8.2.24

une étoile aînée

à Yosef & Oren

  Un récent billet m'a conduit au site Torah Numerology se proposant de démontrer que le premier verset de la Tora, Au commencement Dieu créa le ciel et la terre, est un miracle qui ne peut qu'avoir été conçu par Dieu...

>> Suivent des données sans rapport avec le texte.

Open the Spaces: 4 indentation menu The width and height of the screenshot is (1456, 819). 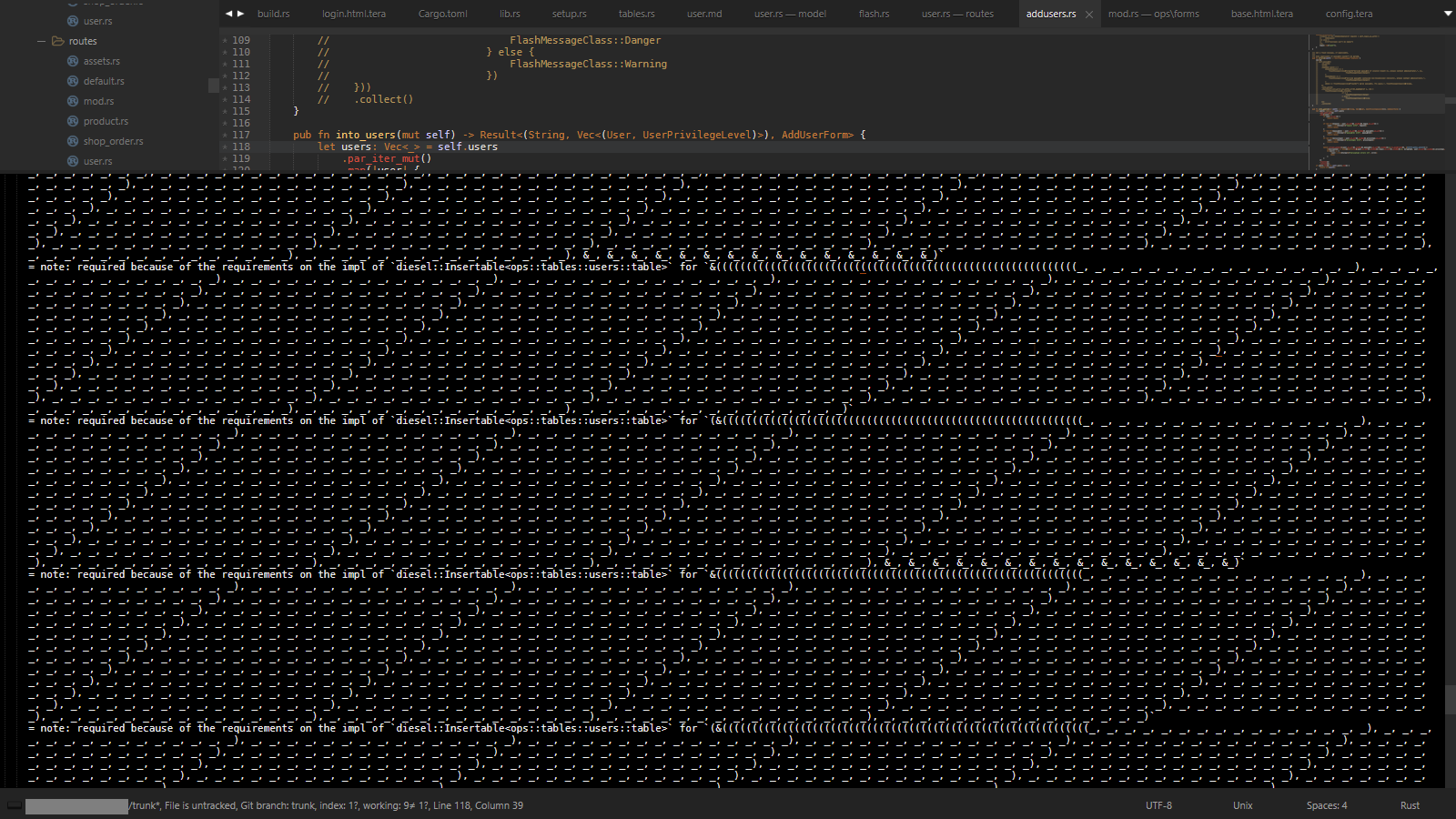click(x=1326, y=805)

  Un petit problème est que Yosef Sebag, comme Oren Evron, les deux principaux auteurs du site, sont des Juifs traditionalistes, pour lesquels la Tora est l'oeuvre de Dieu, dictée par lui à Moïse il y a plus de 3000 ans, et ils ne font que corroborer cette croyance par leurs trouvailles.
  Or la grande majorité de ceux qui s'intéressent à la question, y compris la majorité des pratiquants du judaïsme, admettent les conclusions des études bibliques, à savoir que la Tora n'est pas un document mosaïque, mais une mosaïque de documents, issus de diverses époques et de divers rédacteurs, mêlés sans grand souci de cohérence.
  Le récit biblique de la création a été jugé écrit lors de l'exil en Assyrie, c'est une refonte monothéiste des mythes mésopotamiens.
  Par ailleurs, il apparaît que les hébreux n'ont adopté l'alphabet numéral, d'où découle la gématrie, qu'après la fixation à peu près définitive du canon biblique, ainsi il est difficile d'imputer toute relation de cet ordre au génie des rédacteurs bibliques...

  Je n'y insiste pas, il y a toute une littérature sur ces questions. Les sceptiques peuvent s'en contenter pour décréter que toutes les analyses gématriques n'ont aucun fondement et donc aucun intérêt. D'autres en revanche peuvent avancer que l'omnipotence divine a influé les rédacteurs pour leur faire écrire des textes qui ne révèleraient leur complexité qu'en notre ère numérique...

  Pour ma part, je suis fasciné par l'ingéniosité déployée par certains exégètes, sans me laisser séduire par ce qu'ils en déduisent.
  D'autres ont fait des découvertes sur le premier verset du Coran, en arabe, d'autres sur celui de l'Evangile de Jean, en grec, d'autres sur des textes profanes... C'est un fait que, si on étudie une série de nombres sous toutes les coutures, il peut dans quelques cas apparaître certaines relations entre eux, et il suffit ensuite de ne présenter que ces cas pour monter un dossier quelque peu convaincant.
  Il y a plus que cela dans Gn 1,1, où des relations immédiates apparaissent dès la première approche, 7 mots et 28 lettres, 28 triangulaire de 7.
  La valeur des 7 mots est 2701, triangulaire de 73, et 2701 est un semi-premier, produit des deux nombres premiers 37 et 73. Il a été vu depuis longtemps que 37 et 73 sont des nombres "étoilés", correspondant à des étoiles de David, et Vernon Jenkins proposait il y a plus de 20 ans cette Star of stars, Etoile d'étoiles, formée de 2701 points (73 étoiles de 37 points).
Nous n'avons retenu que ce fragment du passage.